Exercise task:
Rewrite the records from the line that contains "Select the AVI" through the line that contains "will (x=25, y=62).", inclusive, substituting "search icon" for "magnifier icon" and keeping everything else the same. Give only those lines.

— begin Records for the task —

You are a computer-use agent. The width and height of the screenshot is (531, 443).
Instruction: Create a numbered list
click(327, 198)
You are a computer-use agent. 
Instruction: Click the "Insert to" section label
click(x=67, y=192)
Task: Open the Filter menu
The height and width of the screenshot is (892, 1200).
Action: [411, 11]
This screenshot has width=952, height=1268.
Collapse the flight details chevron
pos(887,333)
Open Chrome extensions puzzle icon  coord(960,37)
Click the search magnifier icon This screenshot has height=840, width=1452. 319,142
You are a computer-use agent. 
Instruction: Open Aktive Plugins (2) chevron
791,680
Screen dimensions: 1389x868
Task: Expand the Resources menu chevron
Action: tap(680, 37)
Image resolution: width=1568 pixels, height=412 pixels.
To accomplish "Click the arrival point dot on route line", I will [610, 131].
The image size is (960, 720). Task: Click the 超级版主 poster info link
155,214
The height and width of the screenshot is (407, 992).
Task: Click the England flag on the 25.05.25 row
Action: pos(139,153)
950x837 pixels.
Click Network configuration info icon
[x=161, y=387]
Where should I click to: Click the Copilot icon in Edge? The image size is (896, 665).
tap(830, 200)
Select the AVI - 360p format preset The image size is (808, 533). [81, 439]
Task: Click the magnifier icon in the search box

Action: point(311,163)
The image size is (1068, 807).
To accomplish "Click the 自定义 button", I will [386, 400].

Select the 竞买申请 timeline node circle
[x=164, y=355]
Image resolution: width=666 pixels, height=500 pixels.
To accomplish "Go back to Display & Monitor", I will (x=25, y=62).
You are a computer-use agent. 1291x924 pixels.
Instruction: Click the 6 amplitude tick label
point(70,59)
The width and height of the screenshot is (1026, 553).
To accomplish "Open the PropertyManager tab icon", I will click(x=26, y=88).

— end Records for the task —

Reply:
Select the AVI - 360p format preset The image size is (808, 533). [81, 439]
Task: Click the search icon in the search box

Action: point(311,163)
The image size is (1068, 807).
To accomplish "Click the 自定义 button", I will [386, 400].

Select the 竞买申请 timeline node circle
[x=164, y=355]
Image resolution: width=666 pixels, height=500 pixels.
To accomplish "Go back to Display & Monitor", I will (x=25, y=62).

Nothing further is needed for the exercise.